As an example: https://arxiv.org/abs/2301.05217
It's not hard to imagine that a sufficiently developed manifold could theoretically allow LLMs to interpolate or even extrapolate information that was missing from the training data, but is logically or experimentally valid.
So you do agree that an LLM cannot derive math from first principals, or no? If an LLM had only ever seen 1+1=2 and that was the only math they were ever exposed to, along with the numbers 0-10, could an LLM figure out that 2+2=4?
I argue absolutely not. That would be a fascinating experiment.

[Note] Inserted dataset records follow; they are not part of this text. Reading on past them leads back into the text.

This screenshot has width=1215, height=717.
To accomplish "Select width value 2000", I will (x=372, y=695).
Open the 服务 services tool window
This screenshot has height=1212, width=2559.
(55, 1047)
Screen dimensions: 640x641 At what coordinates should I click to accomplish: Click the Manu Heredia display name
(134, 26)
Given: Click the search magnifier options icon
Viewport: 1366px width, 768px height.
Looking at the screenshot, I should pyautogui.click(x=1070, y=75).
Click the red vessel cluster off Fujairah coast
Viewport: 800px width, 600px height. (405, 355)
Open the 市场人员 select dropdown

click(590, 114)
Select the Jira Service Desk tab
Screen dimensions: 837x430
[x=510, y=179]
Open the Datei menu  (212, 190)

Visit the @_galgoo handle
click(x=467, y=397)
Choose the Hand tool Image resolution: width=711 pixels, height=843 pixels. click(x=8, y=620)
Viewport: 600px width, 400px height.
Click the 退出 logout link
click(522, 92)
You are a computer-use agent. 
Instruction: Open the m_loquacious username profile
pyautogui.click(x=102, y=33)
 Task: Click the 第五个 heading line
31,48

Hell, train it on every 2-number addition combination of m+n where m and n can be any number between 1-100 (or 0-100 would be better) BUT 2, and have it figure out what 2+2 is.
I would probably change my opinion about “circuits”, which by the way really stretches the idea of a circuit. The “circuit” is just the statistically most likely series of tokens that you’re drawing pretend lines between. Sure, technically connect-the-dots is a circuit, but not in the way you’re implying, or that paper.
You could find a pre-print on Arxiv to validate practically any belief. Why should we care about this particular piece of research? Is this established science, or are you cherry-picking low-quality papers?